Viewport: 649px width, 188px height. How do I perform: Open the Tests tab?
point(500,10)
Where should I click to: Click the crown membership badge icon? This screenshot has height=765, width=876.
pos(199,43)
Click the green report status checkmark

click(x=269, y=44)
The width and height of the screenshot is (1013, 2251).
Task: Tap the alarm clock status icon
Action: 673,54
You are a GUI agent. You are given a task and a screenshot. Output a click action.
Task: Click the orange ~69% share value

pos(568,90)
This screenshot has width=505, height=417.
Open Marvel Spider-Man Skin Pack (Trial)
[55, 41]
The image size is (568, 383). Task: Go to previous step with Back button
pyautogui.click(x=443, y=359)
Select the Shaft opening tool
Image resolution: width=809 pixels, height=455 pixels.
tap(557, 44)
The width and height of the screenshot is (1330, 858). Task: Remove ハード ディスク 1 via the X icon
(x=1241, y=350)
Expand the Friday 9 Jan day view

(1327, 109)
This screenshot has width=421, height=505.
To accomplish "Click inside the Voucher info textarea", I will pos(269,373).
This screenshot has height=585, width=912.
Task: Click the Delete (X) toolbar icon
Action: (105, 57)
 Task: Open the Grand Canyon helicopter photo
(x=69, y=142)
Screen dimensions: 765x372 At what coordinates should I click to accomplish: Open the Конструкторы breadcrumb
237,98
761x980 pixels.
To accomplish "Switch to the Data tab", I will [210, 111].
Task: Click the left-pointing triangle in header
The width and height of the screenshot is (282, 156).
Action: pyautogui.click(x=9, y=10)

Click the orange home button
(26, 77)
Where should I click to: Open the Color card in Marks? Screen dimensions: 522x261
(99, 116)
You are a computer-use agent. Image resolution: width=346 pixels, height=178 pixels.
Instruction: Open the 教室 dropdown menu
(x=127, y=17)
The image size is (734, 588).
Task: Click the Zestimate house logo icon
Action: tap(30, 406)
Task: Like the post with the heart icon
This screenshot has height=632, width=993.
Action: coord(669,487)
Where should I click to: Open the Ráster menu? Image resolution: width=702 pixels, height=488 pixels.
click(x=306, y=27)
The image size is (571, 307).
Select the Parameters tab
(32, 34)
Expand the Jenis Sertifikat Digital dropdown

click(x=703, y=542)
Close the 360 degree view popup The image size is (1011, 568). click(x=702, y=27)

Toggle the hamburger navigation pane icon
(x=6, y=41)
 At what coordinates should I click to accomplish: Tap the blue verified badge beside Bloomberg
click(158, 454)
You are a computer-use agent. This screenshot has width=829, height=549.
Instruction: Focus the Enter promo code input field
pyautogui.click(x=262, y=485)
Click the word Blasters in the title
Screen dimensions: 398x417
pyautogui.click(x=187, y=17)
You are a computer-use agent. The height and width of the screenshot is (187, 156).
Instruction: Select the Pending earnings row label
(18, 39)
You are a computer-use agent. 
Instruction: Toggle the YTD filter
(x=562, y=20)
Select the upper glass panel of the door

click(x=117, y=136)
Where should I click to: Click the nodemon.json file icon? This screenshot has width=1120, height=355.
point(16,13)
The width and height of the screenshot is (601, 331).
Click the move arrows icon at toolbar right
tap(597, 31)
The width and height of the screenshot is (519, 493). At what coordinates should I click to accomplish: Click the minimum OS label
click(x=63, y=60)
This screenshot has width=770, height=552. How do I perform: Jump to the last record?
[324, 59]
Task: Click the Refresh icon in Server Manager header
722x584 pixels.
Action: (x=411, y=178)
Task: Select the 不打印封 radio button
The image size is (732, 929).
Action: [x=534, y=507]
* * * * * * * * *
Aim of the exercise – Return the records above verbatim, in their entirety.

Response to this task –
Viewport: 649px width, 188px height. How do I perform: Open the Tests tab?
point(500,10)
Where should I click to: Click the crown membership badge icon? This screenshot has height=765, width=876.
pos(199,43)
Click the green report status checkmark

click(x=269, y=44)
The width and height of the screenshot is (1013, 2251).
Task: Tap the alarm clock status icon
Action: 673,54
You are a GUI agent. You are given a task and a screenshot. Output a click action.
Task: Click the orange ~69% share value

pos(568,90)
This screenshot has width=505, height=417.
Open Marvel Spider-Man Skin Pack (Trial)
[55, 41]
The image size is (568, 383). Task: Go to previous step with Back button
pyautogui.click(x=443, y=359)
Select the Shaft opening tool
Image resolution: width=809 pixels, height=455 pixels.
tap(557, 44)
The width and height of the screenshot is (1330, 858). Task: Remove ハード ディスク 1 via the X icon
(x=1241, y=350)
Expand the Friday 9 Jan day view

(1327, 109)
This screenshot has width=421, height=505.
To accomplish "Click inside the Voucher info textarea", I will pos(269,373).
This screenshot has height=585, width=912.
Task: Click the Delete (X) toolbar icon
Action: (105, 57)
 Task: Open the Grand Canyon helicopter photo
(x=69, y=142)
Screen dimensions: 765x372 At what coordinates should I click to accomplish: Open the Конструкторы breadcrumb
237,98
761x980 pixels.
To accomplish "Switch to the Data tab", I will [210, 111].
Task: Click the left-pointing triangle in header
The width and height of the screenshot is (282, 156).
Action: pyautogui.click(x=9, y=10)

Click the orange home button
(26, 77)
Where should I click to: Open the Color card in Marks? Screen dimensions: 522x261
(99, 116)
You are a computer-use agent. Image resolution: width=346 pixels, height=178 pixels.
Instruction: Open the 教室 dropdown menu
(x=127, y=17)
The image size is (734, 588).
Task: Click the Zestimate house logo icon
Action: tap(30, 406)
Task: Like the post with the heart icon
This screenshot has height=632, width=993.
Action: coord(669,487)
Where should I click to: Open the Ráster menu? Image resolution: width=702 pixels, height=488 pixels.
click(x=306, y=27)
The image size is (571, 307).
Select the Parameters tab
(32, 34)
Expand the Jenis Sertifikat Digital dropdown

click(x=703, y=542)
Close the 360 degree view popup The image size is (1011, 568). click(x=702, y=27)

Toggle the hamburger navigation pane icon
(x=6, y=41)
 At what coordinates should I click to accomplish: Tap the blue verified badge beside Bloomberg
click(158, 454)
You are a computer-use agent. This screenshot has width=829, height=549.
Instruction: Focus the Enter promo code input field
pyautogui.click(x=262, y=485)
Click the word Blasters in the title
Screen dimensions: 398x417
pyautogui.click(x=187, y=17)
You are a computer-use agent. The height and width of the screenshot is (187, 156).
Instruction: Select the Pending earnings row label
(18, 39)
You are a computer-use agent. 
Instruction: Toggle the YTD filter
(x=562, y=20)
Select the upper glass panel of the door

click(x=117, y=136)
Where should I click to: Click the nodemon.json file icon? This screenshot has width=1120, height=355.
point(16,13)
The width and height of the screenshot is (601, 331).
Click the move arrows icon at toolbar right
tap(597, 31)
The width and height of the screenshot is (519, 493). At what coordinates should I click to accomplish: Click the minimum OS label
click(x=63, y=60)
This screenshot has width=770, height=552. How do I perform: Jump to the last record?
[324, 59]
Task: Click the Refresh icon in Server Manager header
722x584 pixels.
Action: (x=411, y=178)
Task: Select the 不打印封 radio button
The image size is (732, 929).
Action: [x=534, y=507]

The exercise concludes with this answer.